### [WHAT YOU ARE ASKED TO DO]
In the forum reply below about childcare occupancy, how long must an absence last to count as an extended departure?

From   Rachael Wills <[email protected]>
To   "[email protected]" <[email protected]>
Subject   Re: st: Interpretation of coefficients for predictor with linear and quadratic terms in negative binomial regression
Date   Wed, 23 Oct 2013 04:43:56 +0000

Thank-you to everyone who has given me suggestions for my problem. 

Given my audience, and the lack of any other covariates in my model, I may investigate using splines (thanks Maarten). However, I really appreciate the resources and information on -margins-. Richard, your powerpoint slides were very informative and much appreciated.

In answer to your questions Kieran:
1. Occupancy is a measure of how full a childcare centre is. It is an aggregate measure over a given time period (I am using the average over a year). Very simplistically, two centres may be licenced to care for 100 children at a time. If one centre was attended by 70 children in a day they would have an occupancy of 70%, while the other may have been attended by 96, thus having an occupancy of 96%.

2. Extended departures have to be more than 6 weeks in length, and during this time the business does not know that the child is going to return to the centre (i.e. they have ceased care, but later return). I take your point that this exit may free up space for a new child to begin attending the centre, and in high occupancy centres which have waiting lists, this happens. However, this is not the case in centres with lower occupancy as there was spare room in that centre already. From this the theory arises that extended departures may be more likely to occur in centres with lower occupancy as there is less danger of not being able to re-enrol the child if a decision is made to commence care again (this is what I am trying to test). Due to the varying sizes and occupancies of centres I believe it is necessary to model the extended departures as rates, hence the use of the children offset. 

Thanks again to all,

Rachael



>Date: Mon, 21 Oct 2013 10:24:08 -0500
>From: Richard Williams <[email protected]>
>Subject: Re: st: Interpretation of coefficients for predictor with linear and quadratic terms in negative binomial regression
>
>At 11:10 PM 10/20/2013, Rachael Wills wrote:
>>Dear all,
>>
>>I am trying to quantify the effect of the occupancy (%) of child 
>>care centres on the tendency of children to take extended departures 
>>from the centre.

### [DATA EXCERPT]

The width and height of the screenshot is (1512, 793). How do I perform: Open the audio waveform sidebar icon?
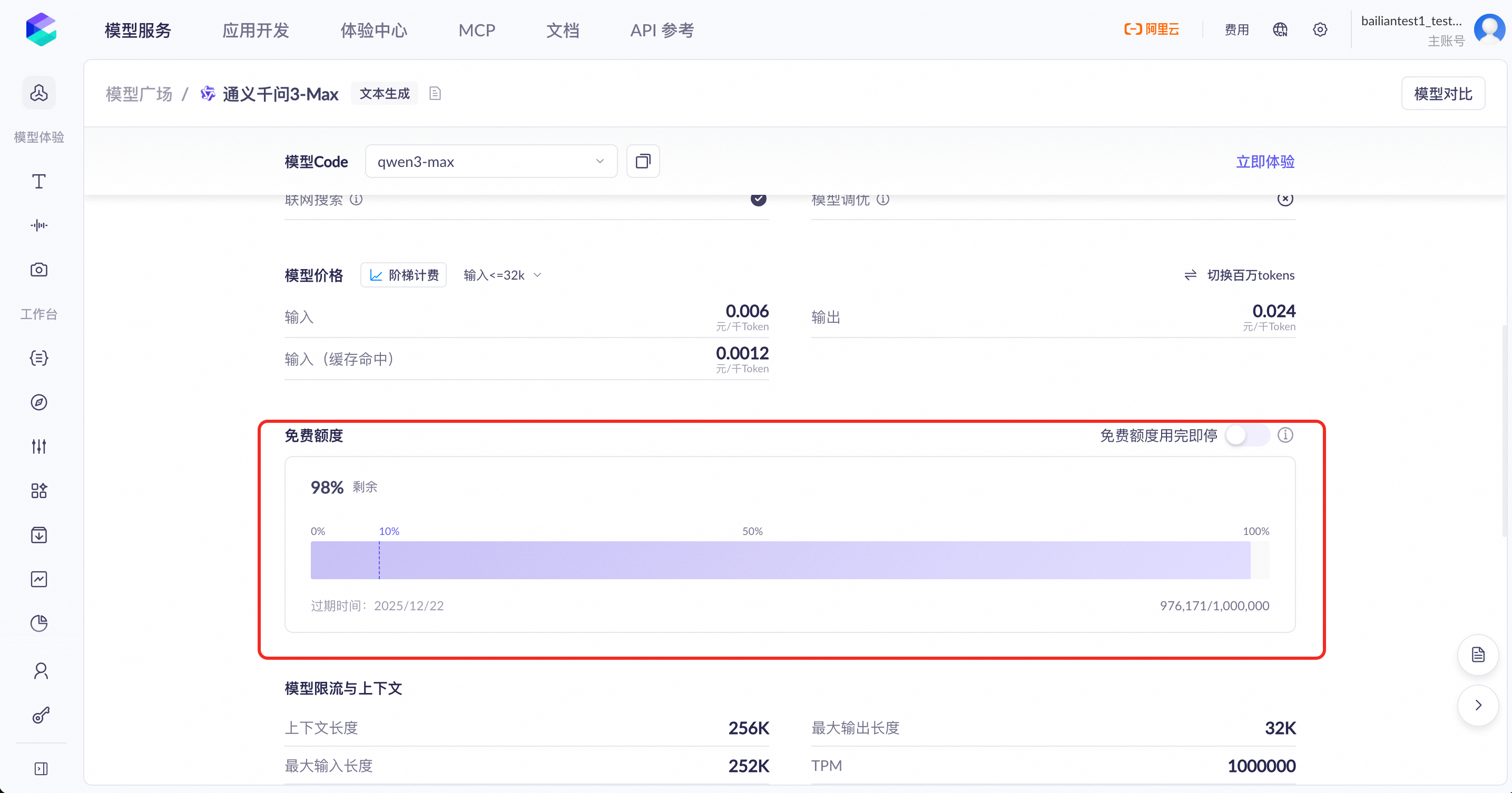[39, 225]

### [OUTPUT FOR THIS TASK]
More than 6 weeks.